Bollywood, the largest film industry in the world, has finally come to terms with computing power, as more and more filmmakers are jumping on the VFX bandwagon for cost or for glory.

Babubhai Mistry is a name not many are able to recall; even in Bollywood. The few that do, are completely oblivious to Babubhai’s (as he was fondly known) state of affairs; whether he alive or is no more. And yet, just a few decades back, he was a star in his own right, dubbed as the ‘trick scene director’, he was the person who made it possible for Hanuman to lift the Gandhamadan mountain or Hatimtai to fly on a magical carpet in Hindi films. For over 50 years, Babubhai was the man who gave wings to film maker’s and viewer’s fantasies, he was India’s premier special effects director with around 300 films to his credit as director or special effects cinematographer. Many dub his most active years, from 40s to 70s, as the age of the mythologicals (in another words, the age of special effects).

Till around 1970s, Indian and Hollywood films were more or less the same in terms of usage of technology and output. When Babubhai made Mahabharata in the 60s, around the same time Hollywood saw the release of The Ten Commandments, Benhur or the King of Kings. There wasn’t a major difference in the way action sequences were displayed in these movies.
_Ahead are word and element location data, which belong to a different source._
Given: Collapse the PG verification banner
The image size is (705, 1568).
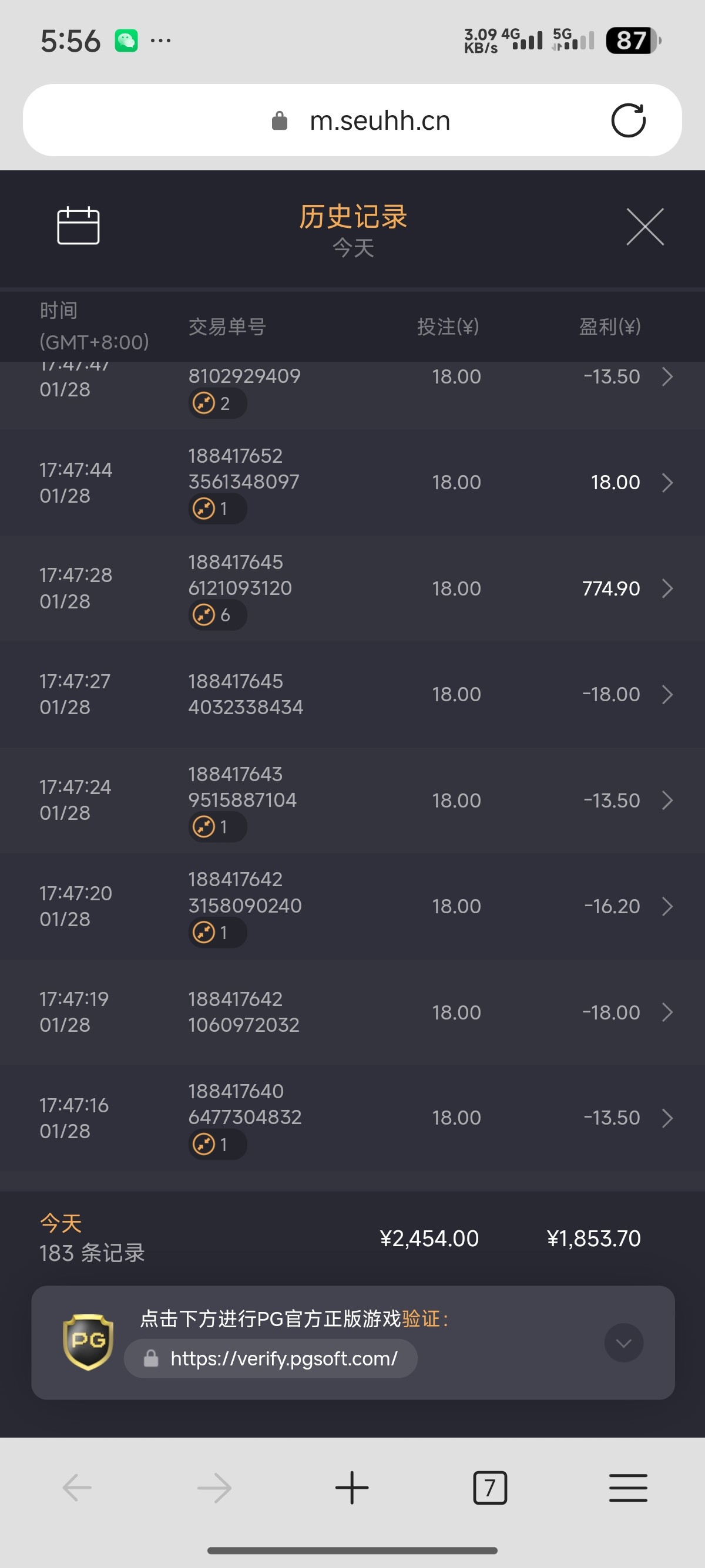Looking at the screenshot, I should [x=623, y=1342].
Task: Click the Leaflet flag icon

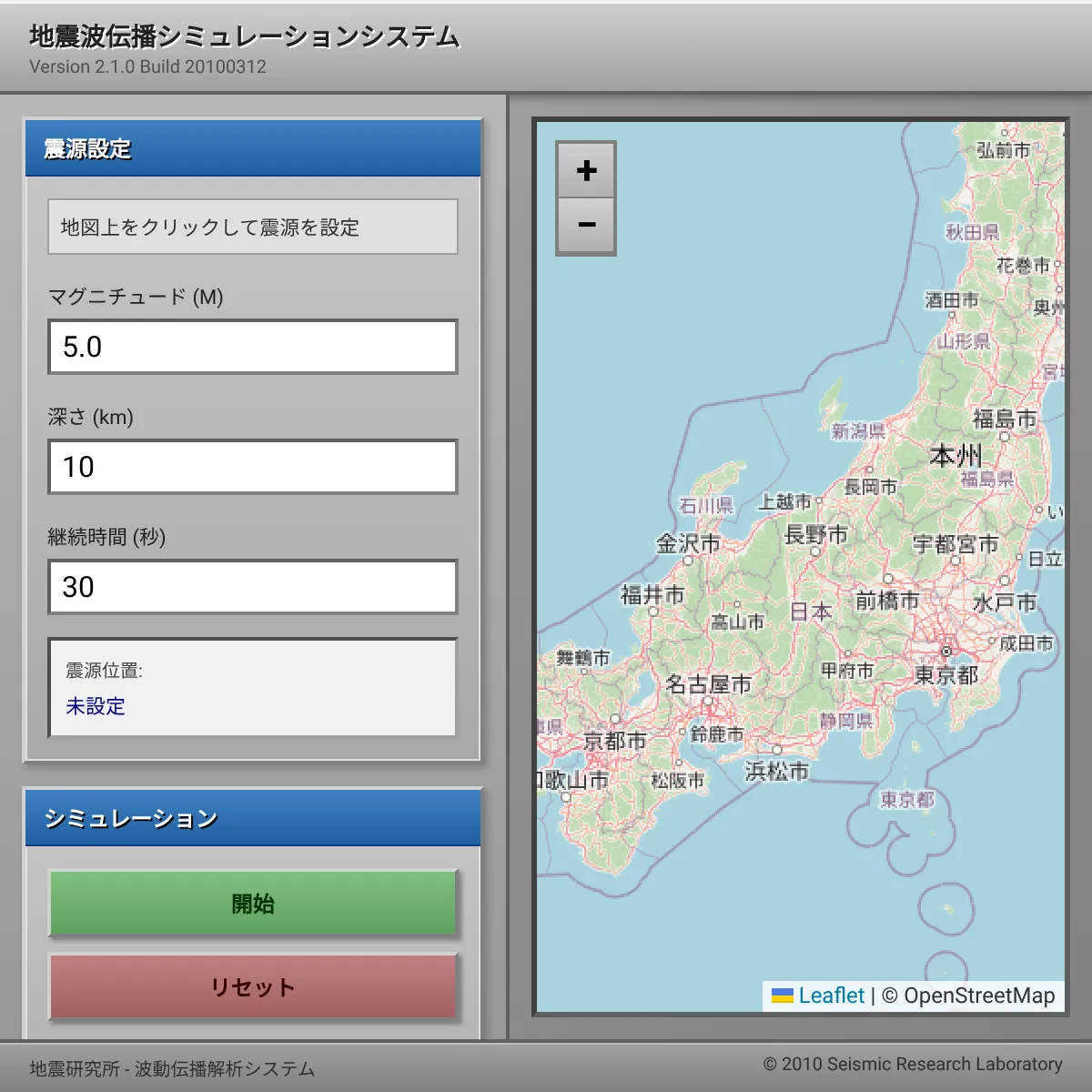Action: [x=783, y=996]
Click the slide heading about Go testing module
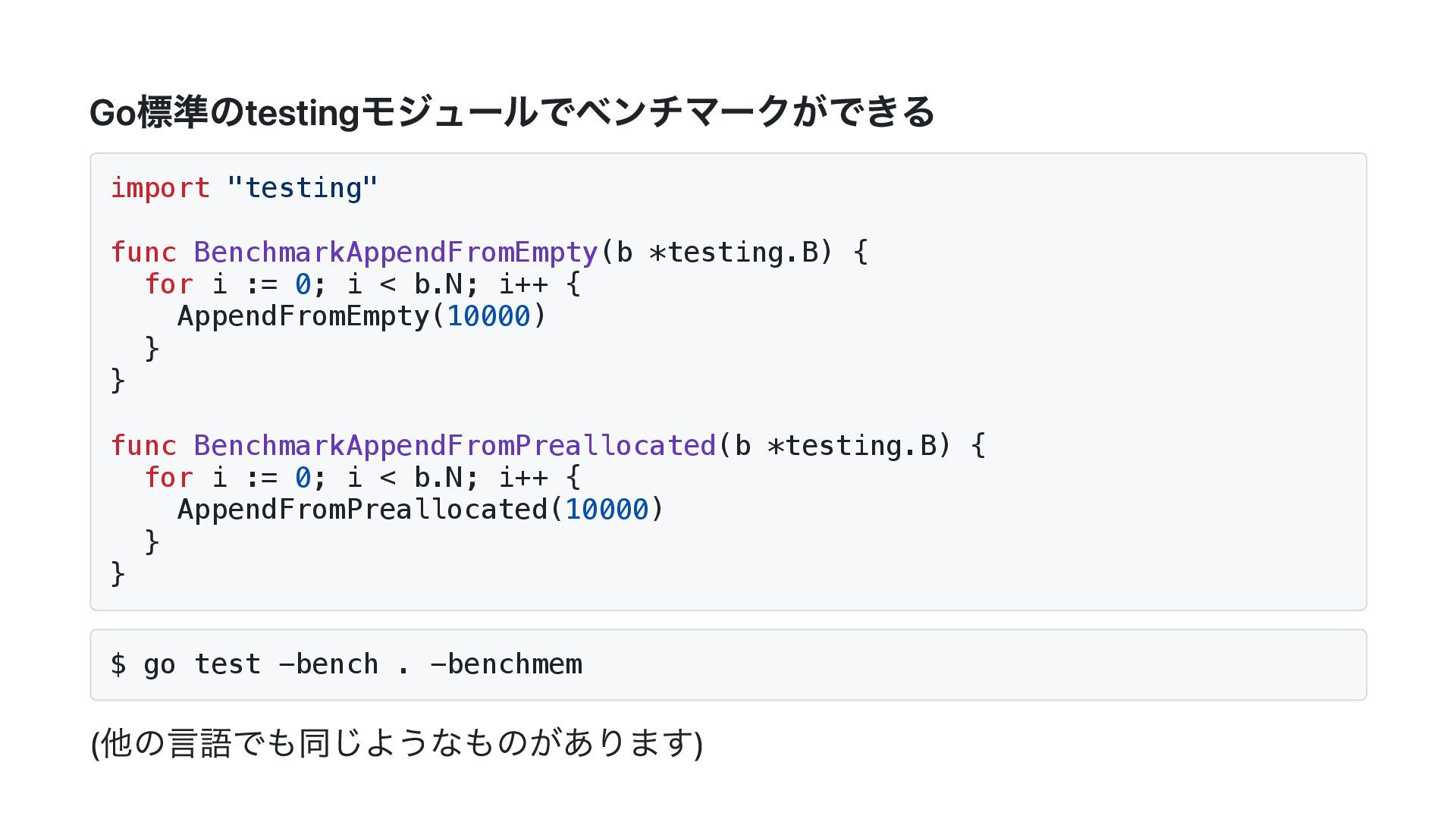 [x=512, y=112]

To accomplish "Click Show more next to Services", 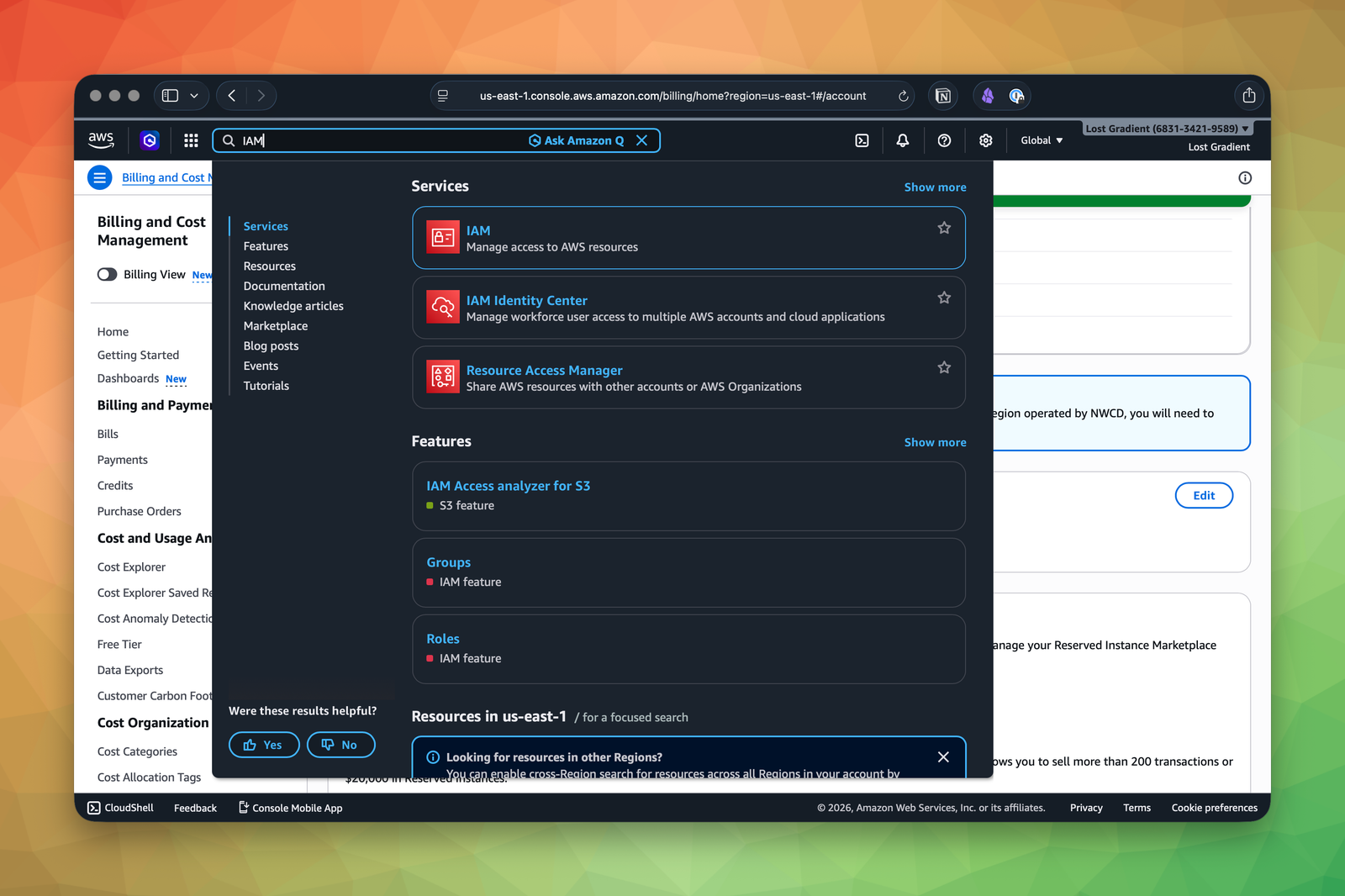I will [935, 187].
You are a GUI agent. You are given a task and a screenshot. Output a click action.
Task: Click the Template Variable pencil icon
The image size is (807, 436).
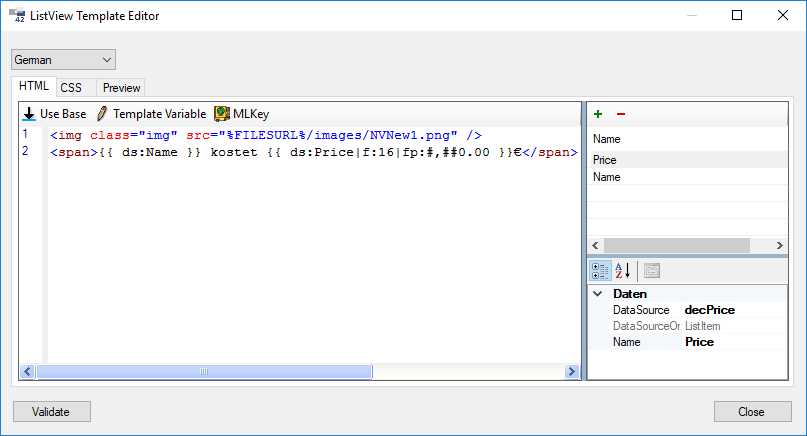tap(101, 115)
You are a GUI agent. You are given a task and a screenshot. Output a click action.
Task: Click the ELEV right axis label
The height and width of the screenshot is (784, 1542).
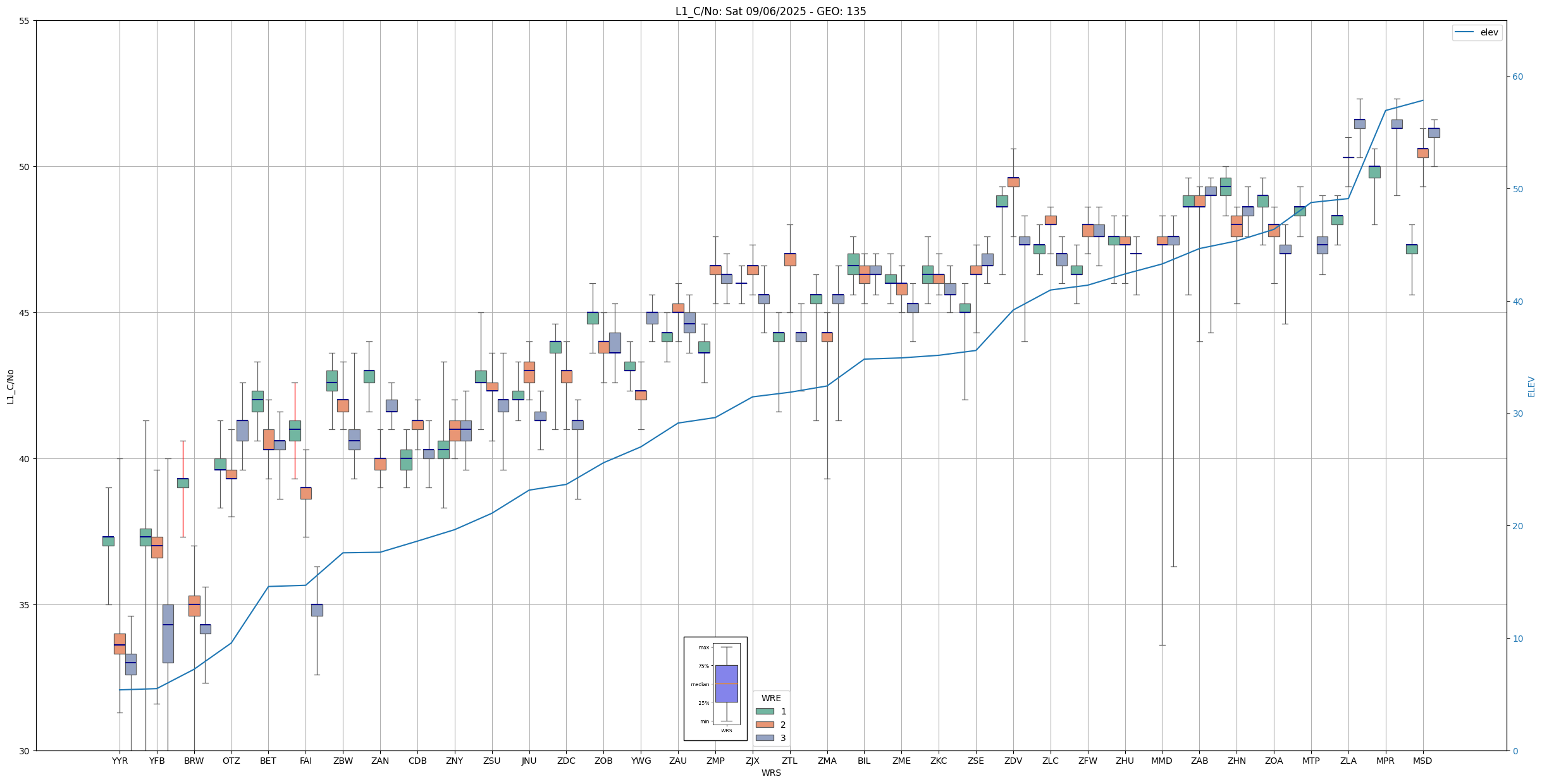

All that changed with the emergence of George Lucas on the international scene. Lucas’ Star Wars in the 1970s opened the realm of possibilities with the use of robotics and computer effects. Meanwhile, Steven Spielberg brought to life aliens in E.T., dinosaurs in Jurassic Park, sharks in Jaws and alien machines in War of the Worlds. Hollywood had discovered the magic of computers and was eagerly trying to redefine the realm of possibilities.

Finally, Peter Jackson went a notch higher, the Lord of the Rings trilogy proved what modern high-end computing can achieve. And if that was not enough, he put life in the giant ape King Kong. Visual Special Effects or VFX in Hollywood is getting bigger and bigger by the day, every year big blockbuster movies are released that heavily rely on VFX to pull the audiences.
In sharp contrast, Indian films lagged as filmmakers persisted with the same old techniques. The reluctance to adopt computing platform resulted in a yawning gap between Indian films and the ones made in Hollywood. So, while the two were on the same level till the 70s, over the next 2-3 decades, Hollywood raised the level of moviemaking to such an extent that the comparison itself seemed laughable.